There has been a great deal of focus on high performance storage. A part of this focus and even hype has been around IOPS with some vendors claiming millions upon millions. At some point all of the IOPS claims become just useless noise.
While IOPS numbers may provide some value, keep in mind that what you test in the lab may have very little applicability in the real world. And what the vendors often claim will most likely be even further afield from the realities of your environment.
Keep in mind that the number of IOPS you get is based on the block size of your applications. Therefore, since block sizes are variable it is difficult to predict what your real world IOPS requirements will be. For example one application can have a 4k block size, another 8k blocks and another 64k blocks, etc.
You are probably already aware that most of the IOPS numbers that vendors tout are based on small block sizes. IOPS testing with a 4k block size will result in twice the number of IOPS as 8k blocks and 16 times the number of IOPS as 64k blocks and so on. One vendor that I was aware of that claimed millions of IOPS was using a 1k block size to achieve really high numbers even though it was not reflectiive of the real world.
I often get the question - is doing a head-to-head IOPS comparison between storage systems using the same workloads valuable to determine which one performs better? And the answer is of course - not necessarily. Some storage systems may work really well with one workload but may act differently when multiple mix-workloads are thrown at it. Often contention of resources can greatly impact performance for one or all applications accessing the storage system. Some architectures react better than others in mixed workload enviroments. It is also essential to understand that most performance tests are done in optimal conditions. I suggest running a performance test and then fail a drive. How well does the storage system perform when it needs to do a RAID rebuild at the same time it is doing read/write operations? How well does it perform when it is also running a replication process? Remember, the backend can also impact primary I/O performance and again, some storage systems are better architected than others.
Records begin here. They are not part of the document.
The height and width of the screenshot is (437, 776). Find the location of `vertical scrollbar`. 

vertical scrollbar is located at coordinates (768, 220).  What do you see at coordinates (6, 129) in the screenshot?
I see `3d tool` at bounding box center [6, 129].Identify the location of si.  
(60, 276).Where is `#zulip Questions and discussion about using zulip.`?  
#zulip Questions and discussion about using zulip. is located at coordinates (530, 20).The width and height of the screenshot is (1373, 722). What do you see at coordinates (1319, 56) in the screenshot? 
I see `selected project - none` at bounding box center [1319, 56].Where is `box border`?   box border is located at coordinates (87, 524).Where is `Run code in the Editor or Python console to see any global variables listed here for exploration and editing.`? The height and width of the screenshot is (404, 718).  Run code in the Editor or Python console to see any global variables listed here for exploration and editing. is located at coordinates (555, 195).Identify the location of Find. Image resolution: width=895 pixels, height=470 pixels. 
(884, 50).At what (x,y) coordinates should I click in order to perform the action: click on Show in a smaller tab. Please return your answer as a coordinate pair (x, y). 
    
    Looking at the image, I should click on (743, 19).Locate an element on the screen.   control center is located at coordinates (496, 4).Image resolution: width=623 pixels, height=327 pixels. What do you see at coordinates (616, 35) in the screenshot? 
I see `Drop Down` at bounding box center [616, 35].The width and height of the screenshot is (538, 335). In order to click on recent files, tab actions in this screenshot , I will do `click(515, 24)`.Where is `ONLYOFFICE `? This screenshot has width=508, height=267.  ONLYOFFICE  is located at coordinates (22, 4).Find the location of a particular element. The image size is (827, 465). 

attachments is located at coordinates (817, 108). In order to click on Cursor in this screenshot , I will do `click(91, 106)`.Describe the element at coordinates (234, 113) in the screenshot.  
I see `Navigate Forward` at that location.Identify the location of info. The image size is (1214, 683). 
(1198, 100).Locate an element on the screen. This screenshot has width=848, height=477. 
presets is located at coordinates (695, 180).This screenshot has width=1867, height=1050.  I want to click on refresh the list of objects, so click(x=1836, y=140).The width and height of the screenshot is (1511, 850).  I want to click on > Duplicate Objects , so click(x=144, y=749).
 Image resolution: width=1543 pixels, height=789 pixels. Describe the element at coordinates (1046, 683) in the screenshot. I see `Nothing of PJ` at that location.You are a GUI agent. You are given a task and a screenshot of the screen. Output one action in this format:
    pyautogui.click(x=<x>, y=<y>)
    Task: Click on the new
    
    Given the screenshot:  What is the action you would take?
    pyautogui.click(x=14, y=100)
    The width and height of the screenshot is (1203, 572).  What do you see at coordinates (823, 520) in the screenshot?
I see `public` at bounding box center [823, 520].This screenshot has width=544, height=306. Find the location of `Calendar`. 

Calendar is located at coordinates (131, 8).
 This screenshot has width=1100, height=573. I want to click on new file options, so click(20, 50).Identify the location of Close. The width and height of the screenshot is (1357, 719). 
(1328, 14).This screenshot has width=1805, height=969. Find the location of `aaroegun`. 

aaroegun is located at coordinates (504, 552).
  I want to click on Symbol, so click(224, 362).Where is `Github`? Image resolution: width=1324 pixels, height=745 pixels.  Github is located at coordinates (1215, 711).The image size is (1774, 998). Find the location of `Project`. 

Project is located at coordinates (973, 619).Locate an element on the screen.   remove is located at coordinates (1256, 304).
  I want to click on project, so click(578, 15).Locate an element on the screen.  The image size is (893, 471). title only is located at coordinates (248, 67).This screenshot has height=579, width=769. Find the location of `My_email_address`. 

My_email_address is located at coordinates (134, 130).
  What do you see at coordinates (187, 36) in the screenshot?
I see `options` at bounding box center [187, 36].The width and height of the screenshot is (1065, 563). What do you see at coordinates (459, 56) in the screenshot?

Testing latency can often be a more accurate predictor of what you will experience in real world environments. IOPS is dependent on block sizes, which is variable and therefore ulitmiately unpredictable. However, latency is more of a constant and therefore more predictable. Storage latency simply means the amount of time it takes for the storage system to respond back to the application. Getting sub-ms response times can result in query times being reduced signficantly.
Analogy: IOPS, Latency and Throughput
I've created a simple analogy that explains IOPS, Latency and Throughput. You ordered something online and it takes two days for that box to be delivered to you. Inside that box is one large item. You then order something else online and it also takes two days for that box to arrive at your door. It is the same size box but within it are 100 small items. In this analogy the Latency is 2 days, which is the same for both boxes. The IOPS is the number of items that were delivered to you. In the first box it was just one item and in the second box it was 100 items. So the latency was exactly the same but the IOPS were drastically different!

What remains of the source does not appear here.